The novelty of this work includes addressing the risk of contamination due to a specific failure scenario (i.e. for a specific geological setup) in a hydraulic fracturing process. Different environmental performance metrics such as the source-to-receptor arrival times, chemical concentrations, and the hazards to human health are used within a 3D anisotropic variably saturated model. The 3D multiphase simulation honors both the saturated groundwater medium and under-saturated condition commonly observed in geological settings beneath the saturated layer. For the assumed failure scenario of this study (i.e. leakage from the casing during injection) and for the specific geological conditions and configurations discussed, the results indicate that initial water saturation (retained water) and the anisotropy of the permeability field in the sand formation have an undeniable effect on the spread of a contamination plume. The results of the sensitivity analysis further illustrate that when dealing with a point source leakage on the well casing, the operational parameters (leakage depths and rate) are more effective in controlling the risk magnitude compared to the geological features with an 18 m depth under the aquifer as the critical depth. It is worth mentioning that several states in the U.S. have mandatory surface casing standards with which the oil and gas operators must comply. As previously mentioned, the permeability field used in this study is anisotropic homogeneous; however, in order to account for more realistic conditions, the effects of heterogeneity and spatial uncertainties in geological formations as well as the in-homogenies of reservoir rocks should be incorporated. Among such factors are the presence of fault, natural fractures, fissures, channeling, and anisotropy, among others. The presence of fast flow conduits can lead to an earlier solute breakthrough and higher concentration values thus augmenting the corresponding risks. In this case, the geological and reservoir parameters will likely play a more significant role when compared to the operational ones. The effects of the heterogeneity of the geological parameters on the risk (and corresponding uncertainties) is subject to future work.

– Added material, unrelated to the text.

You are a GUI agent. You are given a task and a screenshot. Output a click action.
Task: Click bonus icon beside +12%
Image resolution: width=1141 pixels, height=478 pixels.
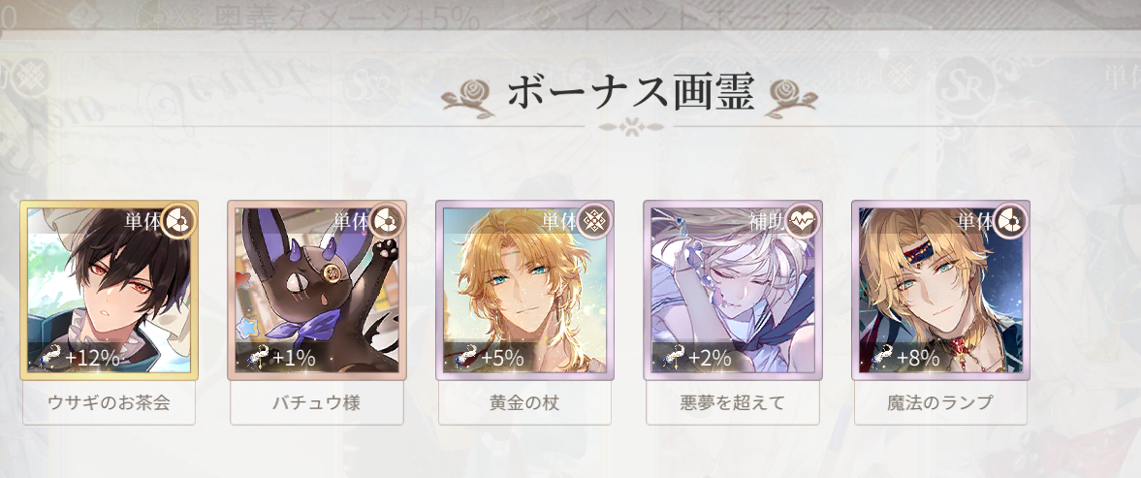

Additionally, CDF plots constructed for different EPMs are useful tools for decision makers when conducting risk assessment studies for hydraulic fracturing failure scenarios similar to those investigated herein. Working with real data from hydraulic fracturing operations is imperative in conducting similar studies. A promising strategy to better mitigate the risk and improve our understanding is to record and collect data on incidents and accidents from sites all around the world. We should be performing root-cause analyses, and endeavor to improve existing guidelines and regulations in order to protect human health and the environment.

It should also be noted that the outlined concluding remarks are specifically related to the failure scenario, conceptual model, and geological settings discussed in this study. The results presented here should not be generalized to other failure scenarios. As previously mentioned, different geological settings, injection modes and boundary conditions can lead to different results. However, we emphasize that the risk framework adopted in this work can be modified for subsurface injection operations for regions with more complex geological settings and operational parameters.